Com um consagrado trabalho teatral na Itália, o ator paraense Cacá Carvalho volta ao Rio usando textos de Luigi Pirandello como uma ferramenta em espetáculo em que reflete sobre a perversidade

Rodrigo Fonseca

   Ouvinte atento, dos que fisgam poesia na mais despretensiosa frase, Cacá Carvalho gostou, guardou e adotou para si uma pérola que ouviu da amiga Cláudia Raia: ''Eu não vim ao mundo a passeio''. Aos 51 anos, o premiado ator paraense já sabe a que veio: para abrir portas. Pelo menos, aquela que conduz seu espectador à autodescoberta. De hoje até o dia 26, tempo em que apresenta o monólogo A poltrona escura, no Espaço Sesc, em Copacabana, de quinta a sábado, às 21h, e domingo, às 20h, Cacá quer mostrar que encontrou na obra de Luigi Pirandello (1867-1936) uma chave para facilitar seu trabalho.

   - O teatro é uma forma de acordar. A si mesmo e aos outros. E, para mim, todo dia é tempo de despertar e perceber que a vida não é uma eterna hora do recreio. Nessa busca, Pirandello me apareceu como uma chave, porque acredito ser fundamental trabalhar autores que buscaram entender o homem - defende Cacá, que montou o espetáculo em São Paulo em meados de 2003.

   A montagem foi eleita pela Associação Paulista de Críticos de Arte uma das seis melhores do ano passado e lhe rendeu o prêmio Shell de melhor ator. Desde 1988, Cacá vive numa ponte aérea pelo Atlântico, dividido entre Brasil e Itália, onde reside e atua, como membro da Fondazione Pontedera, que investe na experimentação de linguagens cênicas.

   Por lá, A poltrona escura foi vista e aprovada. Inclusive pela neta do autor, Maria Luiza Aguirre Pirandello. Dirigida por Roberto Bacci, de quem Cacá é discípulo há 16 anos - ''Roberto é meu maestro, alguém que me oferece a luz para que eu possa trilhar sozinho'' -, o espetáculo é uma colagem de três contos do escritor, que ganhou o prêmio Nobel de literatura em 1934: Os pés na grama, O carrinho de mão e O sopro.

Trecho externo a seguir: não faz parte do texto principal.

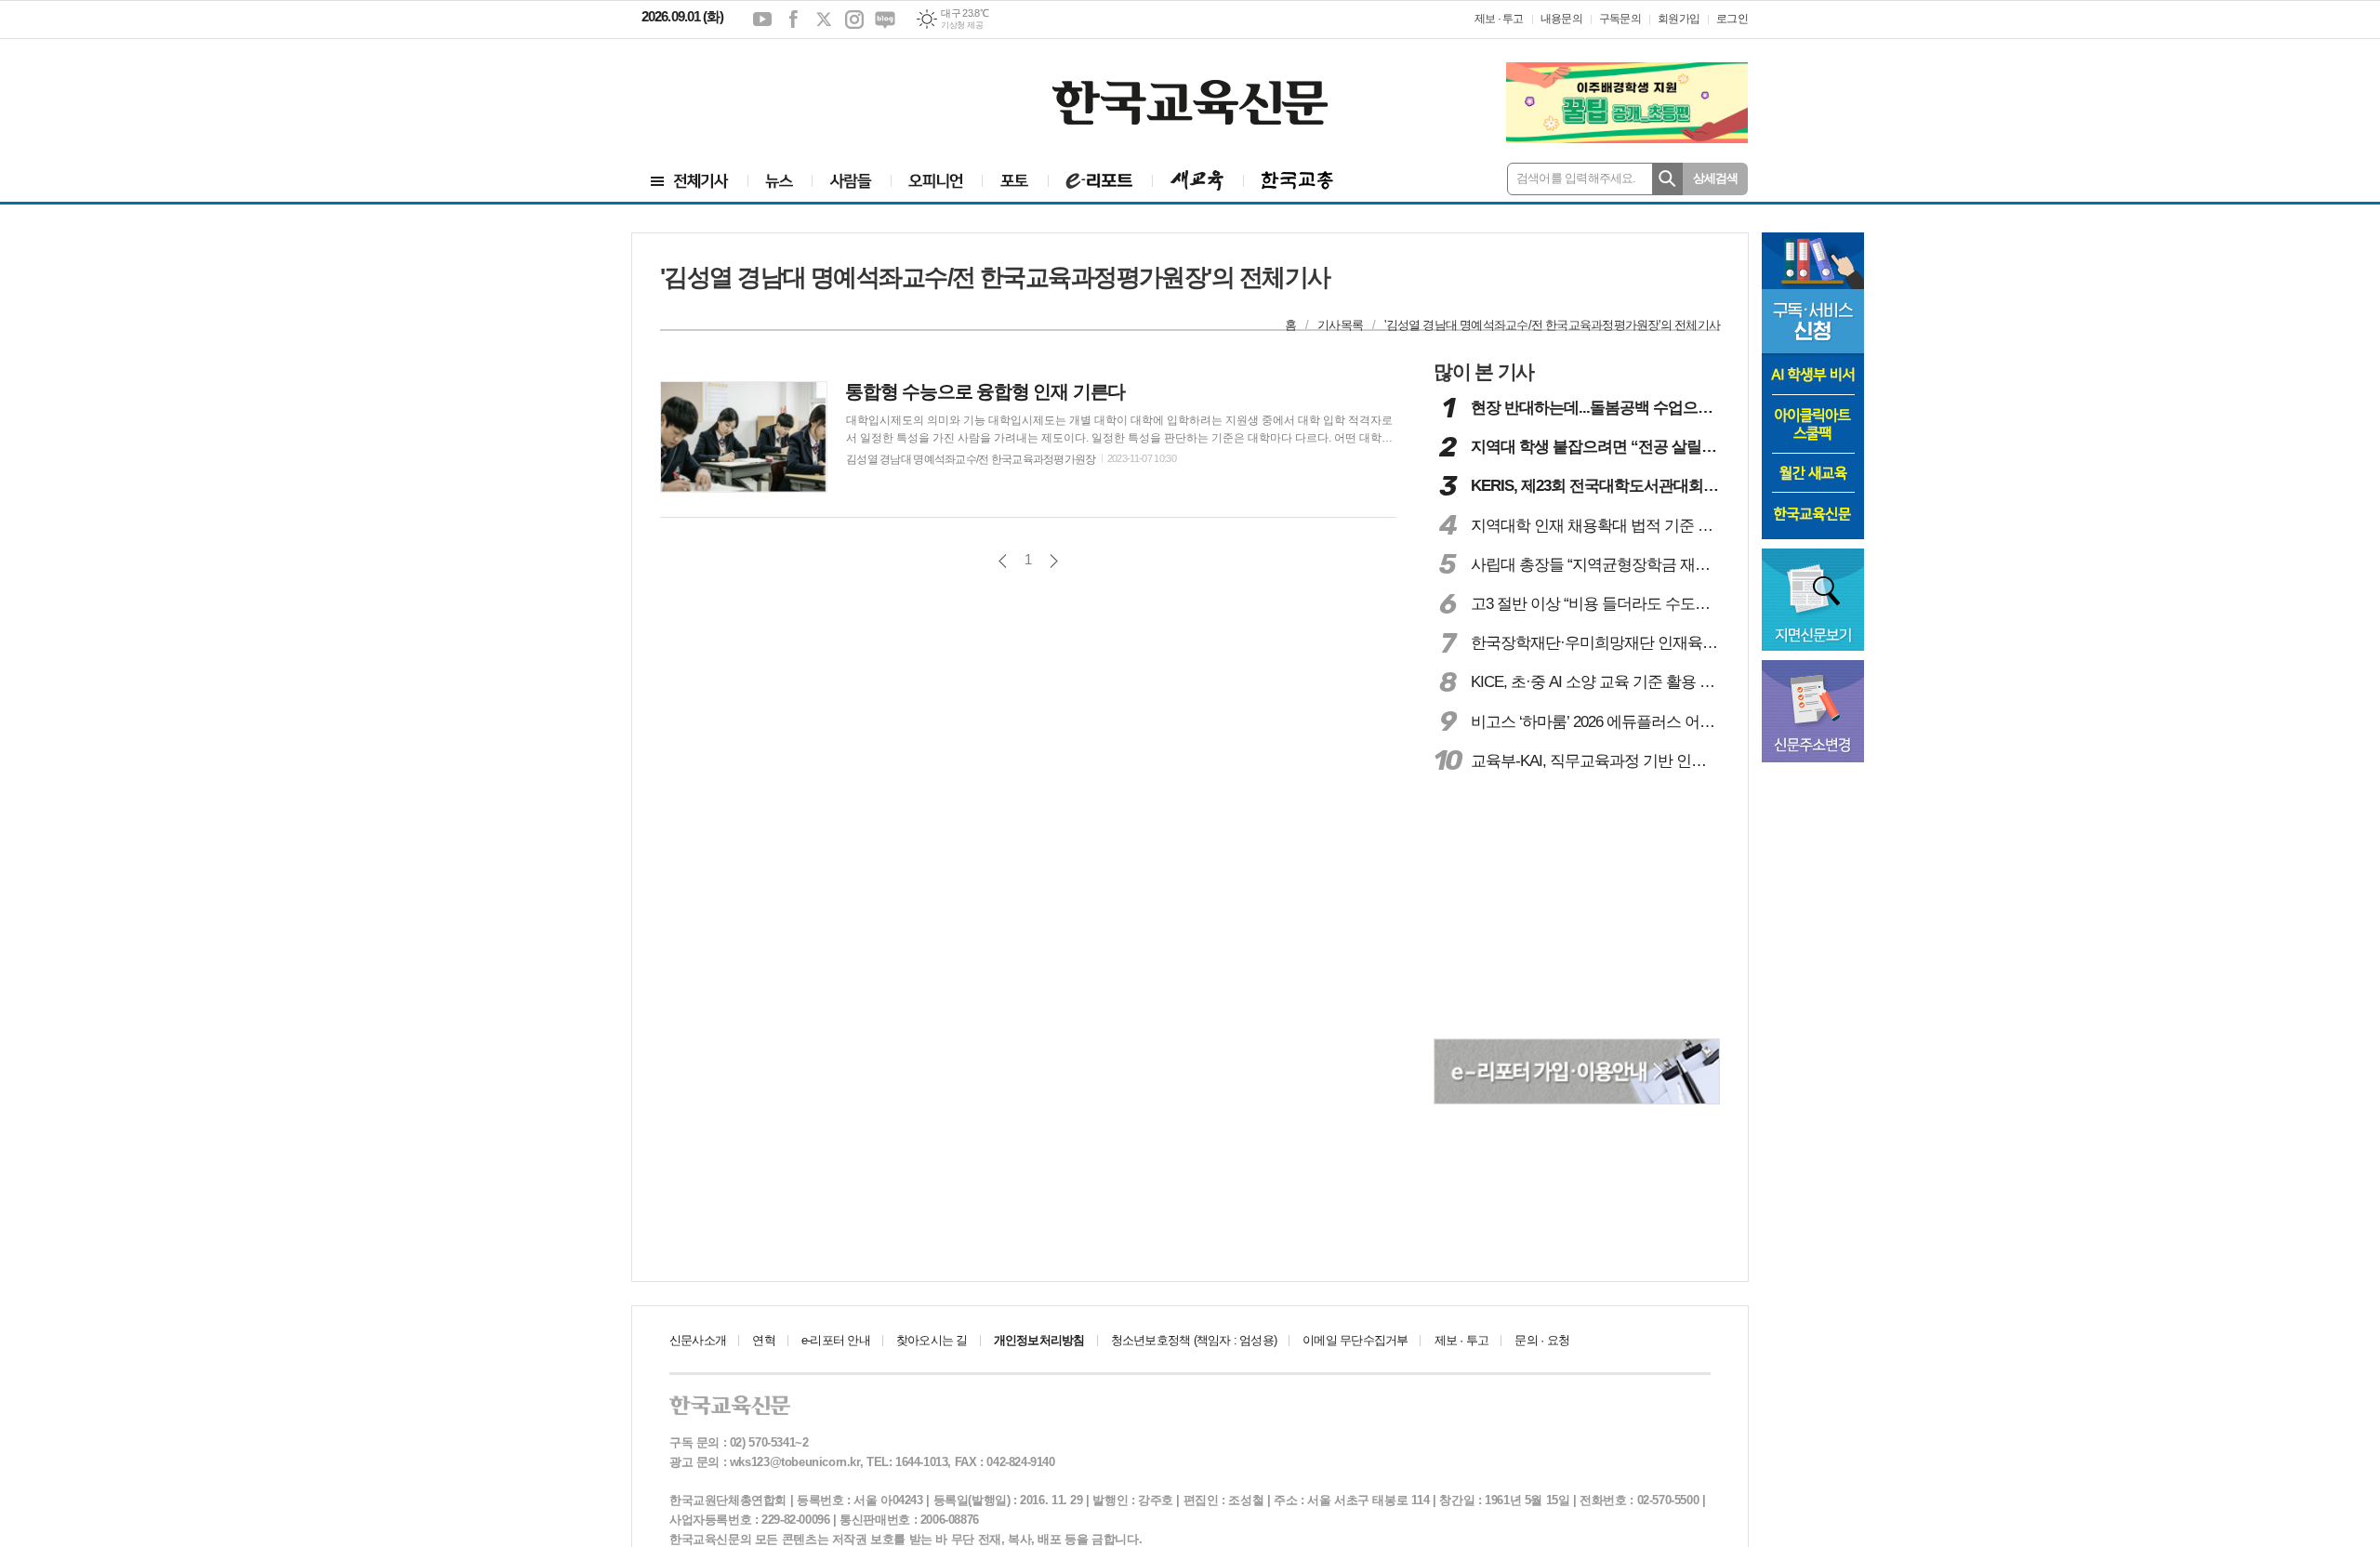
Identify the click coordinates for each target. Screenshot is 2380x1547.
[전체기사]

   - Aprendi com Roberto que o ator não é um boneco que repete as palavras de um autor, mas alguém capaz de se reescrever a partir de um texto, numa relação de reciprocidade. Uso A poltrona escura para isso - explica.

   Na primeira história, Cacá vive um velho viúvo preocupado com o lugar que restará para ele no fim da vida. No segundo, um homem seduzido com a hipótese de mudar seu cotidiano, à revelia dos quatro filhos e da mulher, e pratica ações perversas para expurgar a amargura. A terceira mostra um sujeito que descobre ser capaz de matar soprando entre os dedos e diverte-se exercitando esse poder.

   - É uma história sobre o prazer de eliminar quem não interessa mais. Seu protagonista sai pelas ruas assoprando e gera uma epidemia de morte.

   Cacá lembra que todos as narrativas da peça têm a marca do universo noir, em sua forma de abordar a perversidade humana, o que justifica o ''escura'' do título.

   - O nome da peça é uma convenção que adotamos. A poltrona é um símbolo para indicar o móvel que todos nós temos em casa e onde se senta o idoso, o pai, ou seja, aquele que detém o poder da experiência e, portanto, tem histórias para contar - diz Cacá, que desde 1978, quando se destacou como intérprete em Macunaíma, de Antunes Filho, se diz ''homem doente''.

   - Sou doente desde os 24 anos, quando sai de Belém do Pará com a companhia do Antunes e ganhamos as páginas do The New York Times e de outros grandes jornais com Macunaíma. A doença que me leva à percepção de quem eu sou demorou a se alastrar, mas agora quero contagiar os outros. Quero gerar a minha epidemia - brinca Cacá, fazendo analogia a seu personagem em O sopro.

   Paralelamente à montagem de A poltrona escura, Cacá vai desenvolver, entre os dias 13 e 24, uma oficina com 12 atores, selecionados entre os que se inscreveram, via e-mail, até ontem no Espaço Sesc. Nela, sai Pirandello e entra o espanhol Miguel de Cervantes, com Don Quixote.

   - Ele é uma outra chave para manter abertas as portas.

   Após o workshop, Cacá leva o espetáculo para Curitiba e Brasília. Depois, ele volta para a Itália. Permanece fora de seus planos a televisão, onde atuou em 1998 com o personagem Jamanta, de A próxima vítima, de grande popularidade.

   - A TV tem um alfabeto que eu não domino. Sou ignorante nela. Até no teatro eu sou. Estudo para não continuar a ver o mundo de um modo estrábico.